I have a few questions, raised by @UltraVires and @Northern_Piper’s comments on abortion, that I’m sure that I could easily look up but could lead to interesting discussion. Criminal law in the US is mostly left to the states, while in Canada it’s entirely federal. My understanding is that unlike civil law which was left to the provinces because Quebec/Lower Canada kept its French-derived civil law while Ontario/Upper Canada devised its own based on English common law, both of these provinces adopted criminal law based on English law, in such a way that it could be left to the federal after 1867. So my questions are:
- The fact that it could be left to the federal state doesn’t mean it was a given that it would be. Was there debate among the devisers of the 1867 constitution on whether criminal law should be federal or provincial? And has there been legal argument since then that it should be provincial?

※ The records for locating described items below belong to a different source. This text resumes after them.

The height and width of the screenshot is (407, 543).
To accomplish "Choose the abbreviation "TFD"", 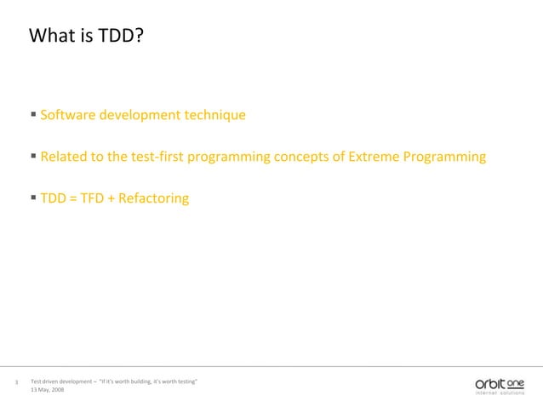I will click(x=92, y=199).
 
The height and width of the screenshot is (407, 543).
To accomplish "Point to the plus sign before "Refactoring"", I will click(x=111, y=199).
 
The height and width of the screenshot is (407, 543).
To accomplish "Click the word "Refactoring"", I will click(x=154, y=199).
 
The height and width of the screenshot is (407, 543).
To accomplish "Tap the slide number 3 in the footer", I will click(x=17, y=382).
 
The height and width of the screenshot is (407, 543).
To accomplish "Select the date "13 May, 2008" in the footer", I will click(x=47, y=389).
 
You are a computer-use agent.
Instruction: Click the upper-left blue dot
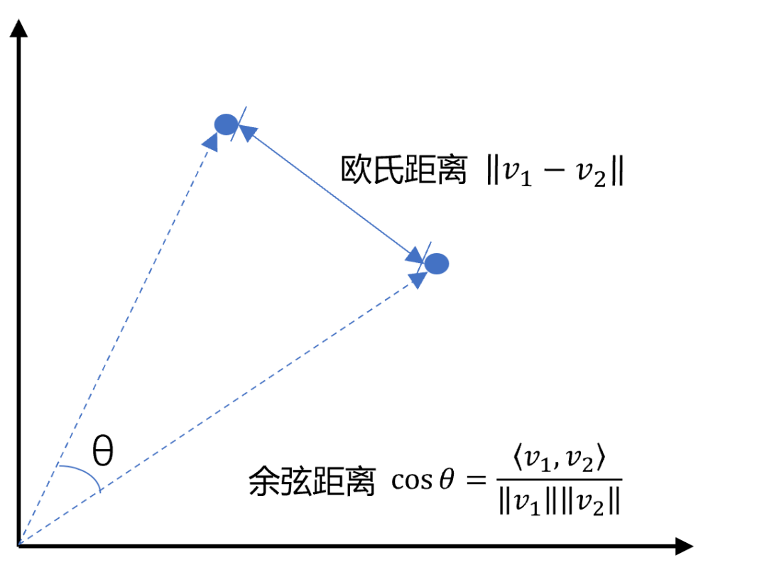226,124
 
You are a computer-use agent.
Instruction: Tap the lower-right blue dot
437,264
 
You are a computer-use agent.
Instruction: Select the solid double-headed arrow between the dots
330,192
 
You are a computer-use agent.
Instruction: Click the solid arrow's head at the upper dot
248,133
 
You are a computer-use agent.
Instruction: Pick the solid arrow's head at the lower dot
414,255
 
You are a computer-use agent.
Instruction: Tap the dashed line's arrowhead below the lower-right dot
418,279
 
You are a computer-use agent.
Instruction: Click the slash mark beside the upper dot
239,124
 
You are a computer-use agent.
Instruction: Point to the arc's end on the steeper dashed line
57,466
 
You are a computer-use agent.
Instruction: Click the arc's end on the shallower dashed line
101,490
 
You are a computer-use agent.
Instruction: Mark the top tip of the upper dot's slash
246,106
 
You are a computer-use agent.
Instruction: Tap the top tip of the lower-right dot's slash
430,242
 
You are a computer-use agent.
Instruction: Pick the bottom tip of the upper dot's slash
232,141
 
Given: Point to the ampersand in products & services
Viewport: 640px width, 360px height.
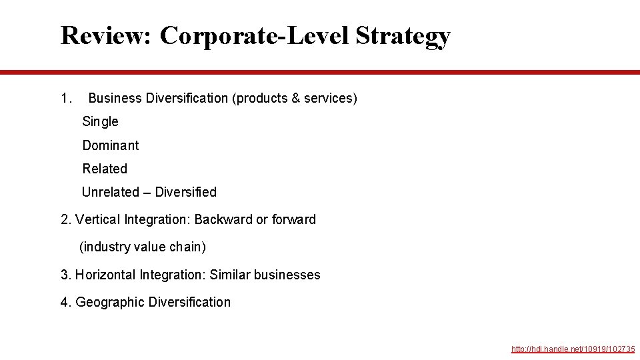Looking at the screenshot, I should [295, 99].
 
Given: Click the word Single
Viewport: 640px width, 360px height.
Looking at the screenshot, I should [100, 121].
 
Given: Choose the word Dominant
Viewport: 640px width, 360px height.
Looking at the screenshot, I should [111, 145].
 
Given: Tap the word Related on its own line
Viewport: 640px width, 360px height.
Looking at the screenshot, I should [105, 169].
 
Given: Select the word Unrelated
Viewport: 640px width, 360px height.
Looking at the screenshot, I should [110, 192].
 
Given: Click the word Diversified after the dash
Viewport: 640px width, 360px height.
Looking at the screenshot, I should [185, 192].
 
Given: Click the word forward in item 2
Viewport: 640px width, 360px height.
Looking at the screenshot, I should [294, 219].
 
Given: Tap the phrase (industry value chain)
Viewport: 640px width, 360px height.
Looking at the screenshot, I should [143, 247].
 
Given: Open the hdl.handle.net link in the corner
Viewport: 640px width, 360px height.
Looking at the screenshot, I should [573, 349].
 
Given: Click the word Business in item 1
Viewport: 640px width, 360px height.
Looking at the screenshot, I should [115, 99].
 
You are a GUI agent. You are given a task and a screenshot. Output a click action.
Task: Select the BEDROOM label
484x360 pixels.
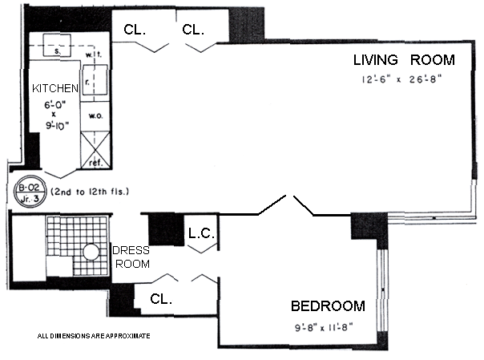pyautogui.click(x=328, y=305)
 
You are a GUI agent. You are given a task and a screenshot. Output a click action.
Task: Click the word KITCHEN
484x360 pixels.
pyautogui.click(x=54, y=88)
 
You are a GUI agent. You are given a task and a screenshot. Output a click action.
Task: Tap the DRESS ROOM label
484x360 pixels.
pyautogui.click(x=130, y=257)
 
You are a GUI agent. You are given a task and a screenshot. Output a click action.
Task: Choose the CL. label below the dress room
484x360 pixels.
pyautogui.click(x=162, y=299)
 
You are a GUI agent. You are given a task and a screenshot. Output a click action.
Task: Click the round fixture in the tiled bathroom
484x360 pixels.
pyautogui.click(x=91, y=252)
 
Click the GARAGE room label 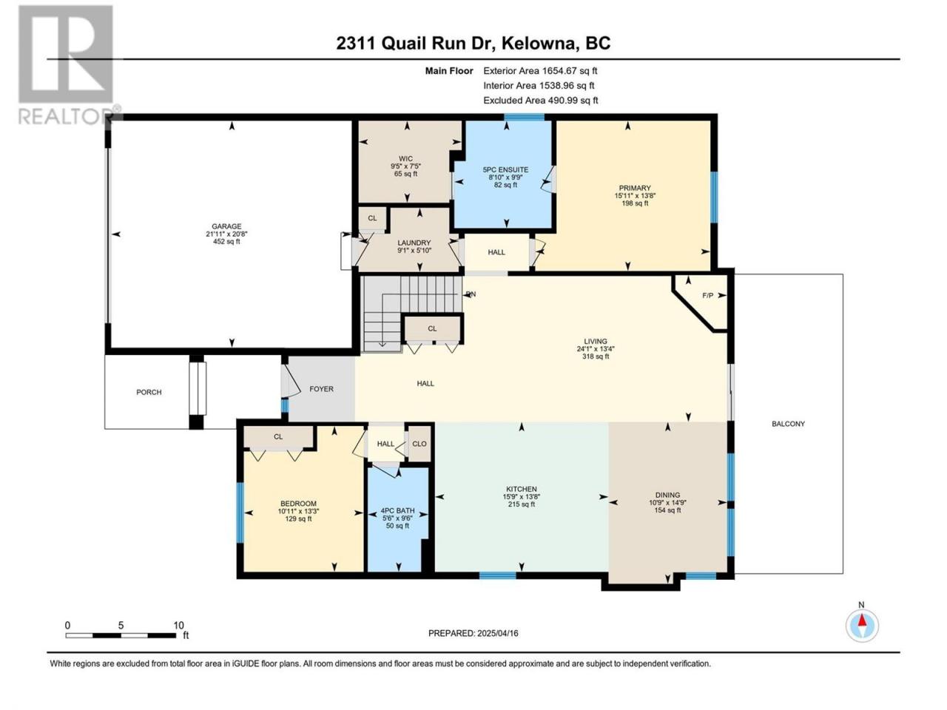point(226,226)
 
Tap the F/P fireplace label point(707,296)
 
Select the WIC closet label point(405,158)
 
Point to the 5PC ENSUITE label point(505,170)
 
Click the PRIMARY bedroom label point(635,188)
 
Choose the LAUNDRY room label point(414,243)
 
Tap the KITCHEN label point(522,490)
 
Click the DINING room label point(667,495)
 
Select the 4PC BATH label point(397,510)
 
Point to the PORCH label point(149,392)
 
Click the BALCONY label point(788,424)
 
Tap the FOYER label point(321,389)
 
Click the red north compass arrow point(862,621)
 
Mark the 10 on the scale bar point(178,626)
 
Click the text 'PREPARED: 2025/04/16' point(474,633)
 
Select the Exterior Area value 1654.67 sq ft point(570,71)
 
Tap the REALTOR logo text point(67,116)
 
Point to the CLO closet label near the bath point(419,444)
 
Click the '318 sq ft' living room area point(596,356)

- Did New Brunswick and Nova Scotia have their own criminal law prior to 1867, or did they rely entirely on unwritten English common law? We could ask the same question of Prince Edward Island, British Columbia and Newfoundland prior to joining Canada.
- I guess, the same question but about Upper Canada and Lower Canada between 1791 and 1840.
Essentially, I’m asking about the development of criminal law in Canada, and why it ended up being left to the federal state even though the obvious model would have been the US where the states kept this power even after joining the federation.